▶ [Instructions for the task]: However many lines the data holds, transcribe them all exactly.

▶ [Data shown]:
**********
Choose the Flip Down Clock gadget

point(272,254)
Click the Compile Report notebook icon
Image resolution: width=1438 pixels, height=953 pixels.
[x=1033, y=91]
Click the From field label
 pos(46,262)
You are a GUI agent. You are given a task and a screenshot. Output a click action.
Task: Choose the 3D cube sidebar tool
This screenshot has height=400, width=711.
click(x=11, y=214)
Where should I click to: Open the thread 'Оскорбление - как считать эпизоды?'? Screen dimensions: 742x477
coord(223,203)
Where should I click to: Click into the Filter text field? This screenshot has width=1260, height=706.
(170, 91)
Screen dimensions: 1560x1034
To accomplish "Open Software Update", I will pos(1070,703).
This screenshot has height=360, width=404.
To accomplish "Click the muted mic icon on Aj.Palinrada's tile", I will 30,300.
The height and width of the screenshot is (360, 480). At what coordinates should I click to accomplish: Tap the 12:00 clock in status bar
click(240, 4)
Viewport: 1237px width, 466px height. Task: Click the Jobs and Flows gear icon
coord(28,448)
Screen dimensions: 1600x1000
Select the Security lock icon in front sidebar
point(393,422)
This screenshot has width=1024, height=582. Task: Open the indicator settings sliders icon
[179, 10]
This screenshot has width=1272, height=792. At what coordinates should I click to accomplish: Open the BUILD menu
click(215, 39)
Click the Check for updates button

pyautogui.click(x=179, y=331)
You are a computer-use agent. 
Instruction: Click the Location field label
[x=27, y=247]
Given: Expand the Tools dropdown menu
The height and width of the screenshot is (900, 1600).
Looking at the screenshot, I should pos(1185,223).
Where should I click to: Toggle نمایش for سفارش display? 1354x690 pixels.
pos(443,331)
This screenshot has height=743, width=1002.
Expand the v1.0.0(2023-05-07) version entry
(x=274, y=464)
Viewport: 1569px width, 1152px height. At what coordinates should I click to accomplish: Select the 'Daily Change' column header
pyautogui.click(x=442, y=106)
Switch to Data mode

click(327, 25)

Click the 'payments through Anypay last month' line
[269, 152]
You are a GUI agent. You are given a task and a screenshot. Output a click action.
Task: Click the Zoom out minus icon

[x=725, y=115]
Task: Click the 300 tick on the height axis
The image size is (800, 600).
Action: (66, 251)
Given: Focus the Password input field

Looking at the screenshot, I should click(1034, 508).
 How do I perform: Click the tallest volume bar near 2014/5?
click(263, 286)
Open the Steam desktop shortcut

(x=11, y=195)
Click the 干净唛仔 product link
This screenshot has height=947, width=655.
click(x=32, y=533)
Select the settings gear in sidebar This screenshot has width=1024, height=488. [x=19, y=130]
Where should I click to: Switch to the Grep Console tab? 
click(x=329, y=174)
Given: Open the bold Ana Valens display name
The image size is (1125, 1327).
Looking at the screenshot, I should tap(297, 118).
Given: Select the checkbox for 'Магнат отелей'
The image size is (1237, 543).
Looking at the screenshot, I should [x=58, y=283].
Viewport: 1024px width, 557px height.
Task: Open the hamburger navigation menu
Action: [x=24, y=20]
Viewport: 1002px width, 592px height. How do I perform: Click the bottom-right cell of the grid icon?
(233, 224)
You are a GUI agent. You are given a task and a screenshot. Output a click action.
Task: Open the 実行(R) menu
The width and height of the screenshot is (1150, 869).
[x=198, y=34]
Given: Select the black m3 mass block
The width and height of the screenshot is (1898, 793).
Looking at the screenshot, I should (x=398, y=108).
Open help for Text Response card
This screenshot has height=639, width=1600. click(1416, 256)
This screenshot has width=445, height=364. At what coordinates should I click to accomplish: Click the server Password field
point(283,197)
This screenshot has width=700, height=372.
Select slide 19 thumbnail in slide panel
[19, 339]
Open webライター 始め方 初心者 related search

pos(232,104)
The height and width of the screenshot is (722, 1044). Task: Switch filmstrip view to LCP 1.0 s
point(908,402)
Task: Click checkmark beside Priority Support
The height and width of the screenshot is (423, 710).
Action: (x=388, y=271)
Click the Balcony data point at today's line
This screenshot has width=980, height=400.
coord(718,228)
**********
▶ [Exercise answer]:
Choose the Flip Down Clock gadget

point(272,254)
Click the Compile Report notebook icon
Image resolution: width=1438 pixels, height=953 pixels.
[x=1033, y=91]
Click the From field label
 pos(46,262)
You are a GUI agent. You are given a task and a screenshot. Output a click action.
Task: Choose the 3D cube sidebar tool
This screenshot has height=400, width=711.
click(x=11, y=214)
Where should I click to: Open the thread 'Оскорбление - как считать эпизоды?'? Screen dimensions: 742x477
coord(223,203)
Where should I click to: Click into the Filter text field? This screenshot has width=1260, height=706.
(170, 91)
Screen dimensions: 1560x1034
To accomplish "Open Software Update", I will pos(1070,703).
This screenshot has height=360, width=404.
To accomplish "Click the muted mic icon on Aj.Palinrada's tile", I will 30,300.
The height and width of the screenshot is (360, 480). At what coordinates should I click to accomplish: Tap the 12:00 clock in status bar
click(240, 4)
Viewport: 1237px width, 466px height. Task: Click the Jobs and Flows gear icon
coord(28,448)
Screen dimensions: 1600x1000
Select the Security lock icon in front sidebar
point(393,422)
This screenshot has width=1024, height=582. Task: Open the indicator settings sliders icon
[179, 10]
This screenshot has width=1272, height=792. At what coordinates should I click to accomplish: Open the BUILD menu
click(215, 39)
Click the Check for updates button

pyautogui.click(x=179, y=331)
You are a computer-use agent. 
Instruction: Click the Location field label
[x=27, y=247]
Given: Expand the Tools dropdown menu
The height and width of the screenshot is (900, 1600).
Looking at the screenshot, I should pos(1185,223).
Where should I click to: Toggle نمایش for سفارش display? 1354x690 pixels.
pos(443,331)
This screenshot has height=743, width=1002.
Expand the v1.0.0(2023-05-07) version entry
(x=274, y=464)
Viewport: 1569px width, 1152px height. At what coordinates should I click to accomplish: Select the 'Daily Change' column header
pyautogui.click(x=442, y=106)
Switch to Data mode

click(327, 25)

Click the 'payments through Anypay last month' line
[269, 152]
You are a GUI agent. You are given a task and a screenshot. Output a click action.
Task: Click the Zoom out minus icon

[x=725, y=115]
Task: Click the 300 tick on the height axis
The image size is (800, 600).
Action: (66, 251)
Given: Focus the Password input field

Looking at the screenshot, I should click(1034, 508).
 How do I perform: Click the tallest volume bar near 2014/5?
click(263, 286)
Open the Steam desktop shortcut

(x=11, y=195)
Click the 干净唛仔 product link
This screenshot has height=947, width=655.
click(x=32, y=533)
Select the settings gear in sidebar This screenshot has width=1024, height=488. [x=19, y=130]
Where should I click to: Switch to the Grep Console tab? 
click(x=329, y=174)
Given: Open the bold Ana Valens display name
The image size is (1125, 1327).
Looking at the screenshot, I should tap(297, 118).
Given: Select the checkbox for 'Магнат отелей'
The image size is (1237, 543).
Looking at the screenshot, I should [x=58, y=283].
Viewport: 1024px width, 557px height.
Task: Open the hamburger navigation menu
Action: [x=24, y=20]
Viewport: 1002px width, 592px height. How do I perform: Click the bottom-right cell of the grid icon?
(233, 224)
You are a GUI agent. You are given a task and a screenshot. Output a click action.
Task: Open the 実行(R) menu
The width and height of the screenshot is (1150, 869).
[x=198, y=34]
Given: Select the black m3 mass block
The width and height of the screenshot is (1898, 793).
Looking at the screenshot, I should (x=398, y=108).
Open help for Text Response card
This screenshot has height=639, width=1600. click(1416, 256)
This screenshot has width=445, height=364. At what coordinates should I click to accomplish: Click the server Password field
point(283,197)
This screenshot has width=700, height=372.
Select slide 19 thumbnail in slide panel
[19, 339]
Open webライター 始め方 初心者 related search

pos(232,104)
The height and width of the screenshot is (722, 1044). Task: Switch filmstrip view to LCP 1.0 s
point(908,402)
Task: Click checkmark beside Priority Support
The height and width of the screenshot is (423, 710).
Action: (x=388, y=271)
Click the Balcony data point at today's line
This screenshot has width=980, height=400.
coord(718,228)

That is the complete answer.